::: Data for processing

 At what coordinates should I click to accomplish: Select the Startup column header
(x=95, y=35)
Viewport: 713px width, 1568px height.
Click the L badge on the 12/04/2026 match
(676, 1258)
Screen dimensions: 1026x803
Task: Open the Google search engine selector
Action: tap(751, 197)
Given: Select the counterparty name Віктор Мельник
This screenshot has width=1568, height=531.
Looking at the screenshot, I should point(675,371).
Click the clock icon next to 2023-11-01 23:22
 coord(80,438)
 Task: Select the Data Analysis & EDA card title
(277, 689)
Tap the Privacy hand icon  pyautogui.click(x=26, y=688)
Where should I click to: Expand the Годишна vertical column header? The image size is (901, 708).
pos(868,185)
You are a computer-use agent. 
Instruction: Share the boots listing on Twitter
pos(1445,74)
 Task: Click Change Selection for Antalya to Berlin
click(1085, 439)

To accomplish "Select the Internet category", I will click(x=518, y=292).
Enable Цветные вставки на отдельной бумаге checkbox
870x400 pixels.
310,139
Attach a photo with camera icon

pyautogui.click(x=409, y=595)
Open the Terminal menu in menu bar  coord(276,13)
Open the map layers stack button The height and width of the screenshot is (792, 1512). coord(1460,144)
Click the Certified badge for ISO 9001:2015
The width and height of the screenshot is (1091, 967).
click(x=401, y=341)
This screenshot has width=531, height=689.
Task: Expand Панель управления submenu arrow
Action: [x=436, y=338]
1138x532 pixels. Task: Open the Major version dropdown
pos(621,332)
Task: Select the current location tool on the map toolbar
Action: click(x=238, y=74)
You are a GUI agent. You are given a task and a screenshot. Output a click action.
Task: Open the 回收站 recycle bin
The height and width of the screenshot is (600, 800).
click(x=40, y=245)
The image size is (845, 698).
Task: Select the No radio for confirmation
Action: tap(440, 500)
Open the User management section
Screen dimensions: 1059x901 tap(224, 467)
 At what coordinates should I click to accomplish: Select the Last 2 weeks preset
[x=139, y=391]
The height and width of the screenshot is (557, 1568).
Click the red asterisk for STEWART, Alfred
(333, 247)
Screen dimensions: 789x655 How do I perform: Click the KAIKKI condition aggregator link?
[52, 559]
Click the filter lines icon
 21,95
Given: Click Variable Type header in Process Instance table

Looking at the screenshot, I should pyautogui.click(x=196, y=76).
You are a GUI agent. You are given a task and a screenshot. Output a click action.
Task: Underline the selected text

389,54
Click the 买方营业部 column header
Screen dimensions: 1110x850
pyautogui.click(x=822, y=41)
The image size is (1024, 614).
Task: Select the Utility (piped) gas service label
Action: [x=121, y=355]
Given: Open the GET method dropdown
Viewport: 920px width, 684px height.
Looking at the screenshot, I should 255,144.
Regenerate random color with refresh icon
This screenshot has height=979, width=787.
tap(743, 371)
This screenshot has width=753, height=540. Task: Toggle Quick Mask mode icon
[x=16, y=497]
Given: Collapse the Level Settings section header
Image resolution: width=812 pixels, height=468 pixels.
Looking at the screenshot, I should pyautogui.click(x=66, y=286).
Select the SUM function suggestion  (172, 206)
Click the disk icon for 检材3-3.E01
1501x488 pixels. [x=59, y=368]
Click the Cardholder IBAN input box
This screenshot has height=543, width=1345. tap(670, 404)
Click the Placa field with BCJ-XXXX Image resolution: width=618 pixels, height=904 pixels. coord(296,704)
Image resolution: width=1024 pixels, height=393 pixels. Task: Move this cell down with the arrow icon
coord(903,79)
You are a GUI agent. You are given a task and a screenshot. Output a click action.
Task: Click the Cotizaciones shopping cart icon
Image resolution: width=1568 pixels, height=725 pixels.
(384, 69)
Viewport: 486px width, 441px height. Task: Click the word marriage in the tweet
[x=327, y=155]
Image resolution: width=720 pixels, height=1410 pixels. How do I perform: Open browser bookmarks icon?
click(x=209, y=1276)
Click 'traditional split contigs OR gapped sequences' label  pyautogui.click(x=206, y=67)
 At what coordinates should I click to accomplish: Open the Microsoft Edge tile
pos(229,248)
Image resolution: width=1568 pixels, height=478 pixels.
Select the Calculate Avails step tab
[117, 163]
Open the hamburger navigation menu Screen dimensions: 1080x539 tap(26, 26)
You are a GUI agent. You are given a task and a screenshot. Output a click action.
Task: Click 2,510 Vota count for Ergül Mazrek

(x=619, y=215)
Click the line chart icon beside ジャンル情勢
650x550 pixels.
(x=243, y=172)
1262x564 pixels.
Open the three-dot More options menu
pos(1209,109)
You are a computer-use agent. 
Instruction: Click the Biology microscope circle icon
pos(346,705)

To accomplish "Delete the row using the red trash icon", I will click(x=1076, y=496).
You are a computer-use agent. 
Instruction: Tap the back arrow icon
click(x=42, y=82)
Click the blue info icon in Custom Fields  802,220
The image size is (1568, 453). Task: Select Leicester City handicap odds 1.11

::::::

- **What is required**: All of the data above should be output exactly.

- **Answer section**:
 At what coordinates should I click to accomplish: Select the Startup column header
(x=95, y=35)
Viewport: 713px width, 1568px height.
Click the L badge on the 12/04/2026 match
(676, 1258)
Screen dimensions: 1026x803
Task: Open the Google search engine selector
Action: tap(751, 197)
Given: Select the counterparty name Віктор Мельник
This screenshot has width=1568, height=531.
Looking at the screenshot, I should point(675,371).
Click the clock icon next to 2023-11-01 23:22
 coord(80,438)
 Task: Select the Data Analysis & EDA card title
(277, 689)
Tap the Privacy hand icon  pyautogui.click(x=26, y=688)
Where should I click to: Expand the Годишна vertical column header? The image size is (901, 708).
pos(868,185)
You are a computer-use agent. 
Instruction: Share the boots listing on Twitter
pos(1445,74)
 Task: Click Change Selection for Antalya to Berlin
click(1085, 439)

To accomplish "Select the Internet category", I will click(x=518, y=292).
Enable Цветные вставки на отдельной бумаге checkbox
870x400 pixels.
310,139
Attach a photo with camera icon

pyautogui.click(x=409, y=595)
Open the Terminal menu in menu bar  coord(276,13)
Open the map layers stack button The height and width of the screenshot is (792, 1512). coord(1460,144)
Click the Certified badge for ISO 9001:2015
The width and height of the screenshot is (1091, 967).
click(x=401, y=341)
This screenshot has width=531, height=689.
Task: Expand Панель управления submenu arrow
Action: [x=436, y=338]
1138x532 pixels. Task: Open the Major version dropdown
pos(621,332)
Task: Select the current location tool on the map toolbar
Action: click(x=238, y=74)
You are a GUI agent. You are given a task and a screenshot. Output a click action.
Task: Open the 回收站 recycle bin
The height and width of the screenshot is (600, 800).
click(x=40, y=245)
The image size is (845, 698).
Task: Select the No radio for confirmation
Action: tap(440, 500)
Open the User management section
Screen dimensions: 1059x901 tap(224, 467)
 At what coordinates should I click to accomplish: Select the Last 2 weeks preset
[x=139, y=391]
The height and width of the screenshot is (557, 1568).
Click the red asterisk for STEWART, Alfred
(333, 247)
Screen dimensions: 789x655 How do I perform: Click the KAIKKI condition aggregator link?
[52, 559]
Click the filter lines icon
 21,95
Given: Click Variable Type header in Process Instance table

Looking at the screenshot, I should pyautogui.click(x=196, y=76).
You are a GUI agent. You are given a task and a screenshot. Output a click action.
Task: Underline the selected text

389,54
Click the 买方营业部 column header
Screen dimensions: 1110x850
pyautogui.click(x=822, y=41)
The image size is (1024, 614).
Task: Select the Utility (piped) gas service label
Action: [x=121, y=355]
Given: Open the GET method dropdown
Viewport: 920px width, 684px height.
Looking at the screenshot, I should 255,144.
Regenerate random color with refresh icon
This screenshot has height=979, width=787.
tap(743, 371)
This screenshot has width=753, height=540. Task: Toggle Quick Mask mode icon
[x=16, y=497]
Given: Collapse the Level Settings section header
Image resolution: width=812 pixels, height=468 pixels.
Looking at the screenshot, I should pyautogui.click(x=66, y=286).
Select the SUM function suggestion  (172, 206)
Click the disk icon for 检材3-3.E01
1501x488 pixels. [x=59, y=368]
Click the Cardholder IBAN input box
This screenshot has height=543, width=1345. tap(670, 404)
Click the Placa field with BCJ-XXXX Image resolution: width=618 pixels, height=904 pixels. coord(296,704)
Image resolution: width=1024 pixels, height=393 pixels. Task: Move this cell down with the arrow icon
coord(903,79)
You are a GUI agent. You are given a task and a screenshot. Output a click action.
Task: Click the Cotizaciones shopping cart icon
Image resolution: width=1568 pixels, height=725 pixels.
(384, 69)
Viewport: 486px width, 441px height. Task: Click the word marriage in the tweet
[x=327, y=155]
Image resolution: width=720 pixels, height=1410 pixels. How do I perform: Open browser bookmarks icon?
click(x=209, y=1276)
Click 'traditional split contigs OR gapped sequences' label  pyautogui.click(x=206, y=67)
 At what coordinates should I click to accomplish: Open the Microsoft Edge tile
pos(229,248)
Image resolution: width=1568 pixels, height=478 pixels.
Select the Calculate Avails step tab
[117, 163]
Open the hamburger navigation menu Screen dimensions: 1080x539 tap(26, 26)
You are a GUI agent. You are given a task and a screenshot. Output a click action.
Task: Click 2,510 Vota count for Ergül Mazrek

(x=619, y=215)
Click the line chart icon beside ジャンル情勢
650x550 pixels.
(x=243, y=172)
1262x564 pixels.
Open the three-dot More options menu
pos(1209,109)
You are a computer-use agent. 
Instruction: Click the Biology microscope circle icon
pos(346,705)

To accomplish "Delete the row using the red trash icon", I will click(x=1076, y=496).
You are a computer-use agent. 
Instruction: Tap the back arrow icon
click(x=42, y=82)
Click the blue info icon in Custom Fields  802,220
The image size is (1568, 453). Task: Select Leicester City handicap odds 1.11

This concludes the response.